[[ Provided information open ]]

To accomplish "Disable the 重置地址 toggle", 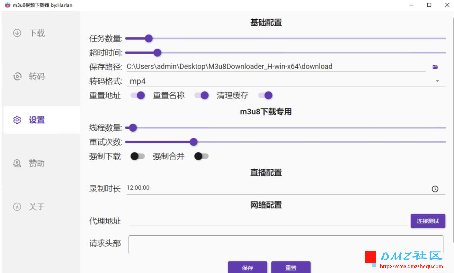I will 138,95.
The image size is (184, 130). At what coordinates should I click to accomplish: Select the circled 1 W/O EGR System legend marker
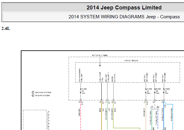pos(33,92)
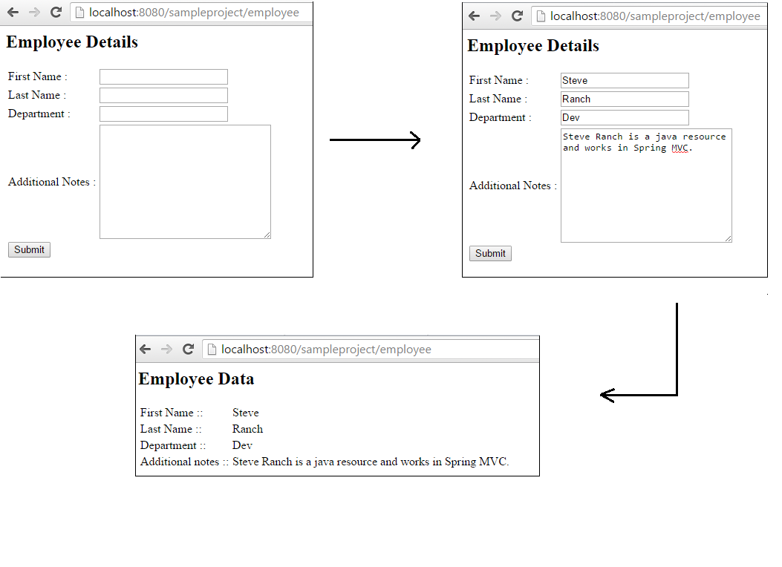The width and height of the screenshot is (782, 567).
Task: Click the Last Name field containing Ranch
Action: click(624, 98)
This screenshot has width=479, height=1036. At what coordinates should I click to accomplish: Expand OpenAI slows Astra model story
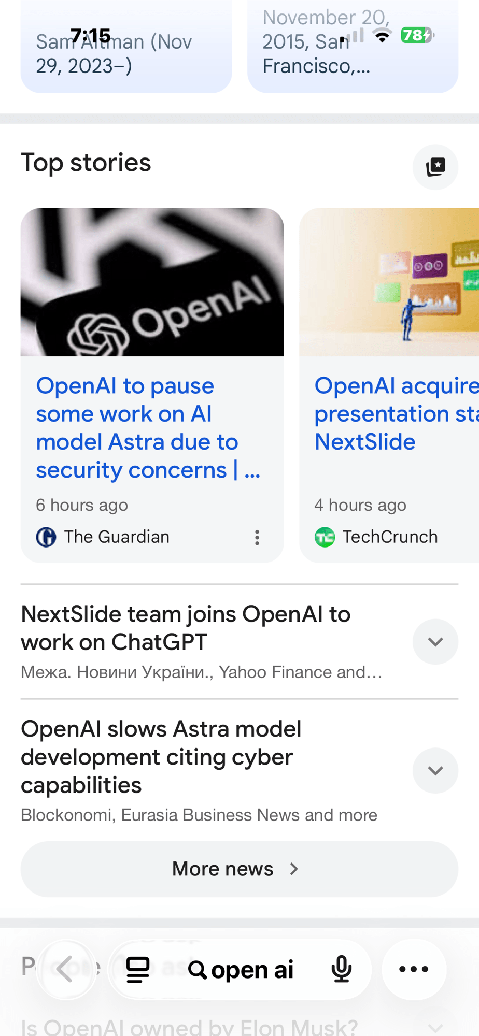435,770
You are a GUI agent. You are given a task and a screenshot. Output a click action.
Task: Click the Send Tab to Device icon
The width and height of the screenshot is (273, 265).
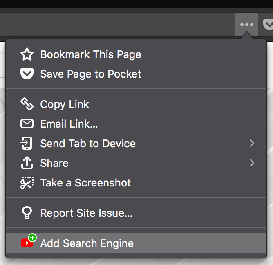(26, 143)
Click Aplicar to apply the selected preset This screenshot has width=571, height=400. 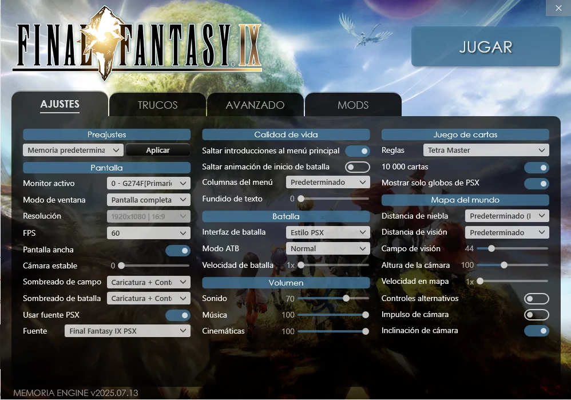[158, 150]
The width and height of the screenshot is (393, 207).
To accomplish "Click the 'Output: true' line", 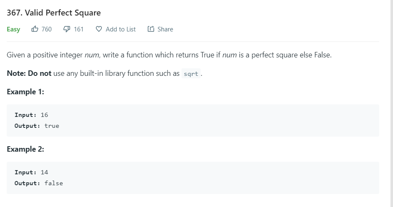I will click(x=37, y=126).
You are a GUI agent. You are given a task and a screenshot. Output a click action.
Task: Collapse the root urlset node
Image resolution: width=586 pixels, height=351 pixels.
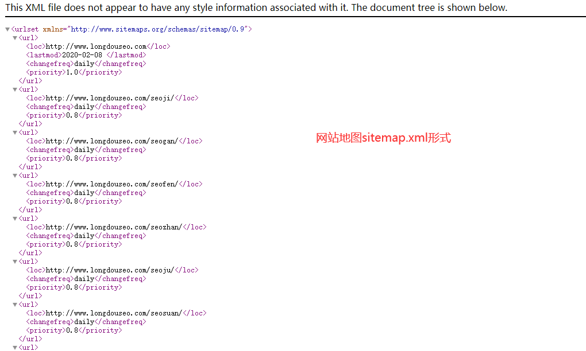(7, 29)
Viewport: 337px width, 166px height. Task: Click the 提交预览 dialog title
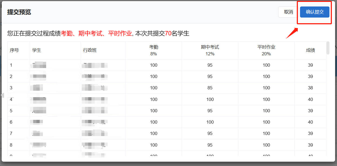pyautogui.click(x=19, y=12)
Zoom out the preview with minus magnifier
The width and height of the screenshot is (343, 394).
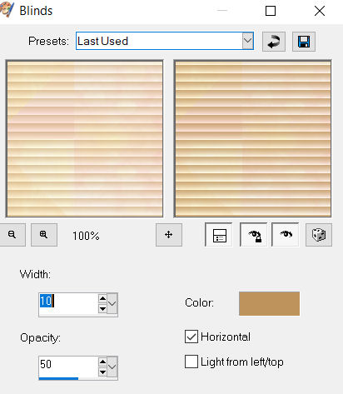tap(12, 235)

[[ Provided information closed ]]

The task. Would you transcribe exactly, and only, the lines from the one containing "The width and height of the screenshot is (343, 394)." through the last line of the records above, both included, leaving out the pictures?

Exercise solution.
The width and height of the screenshot is (343, 394).
tap(12, 235)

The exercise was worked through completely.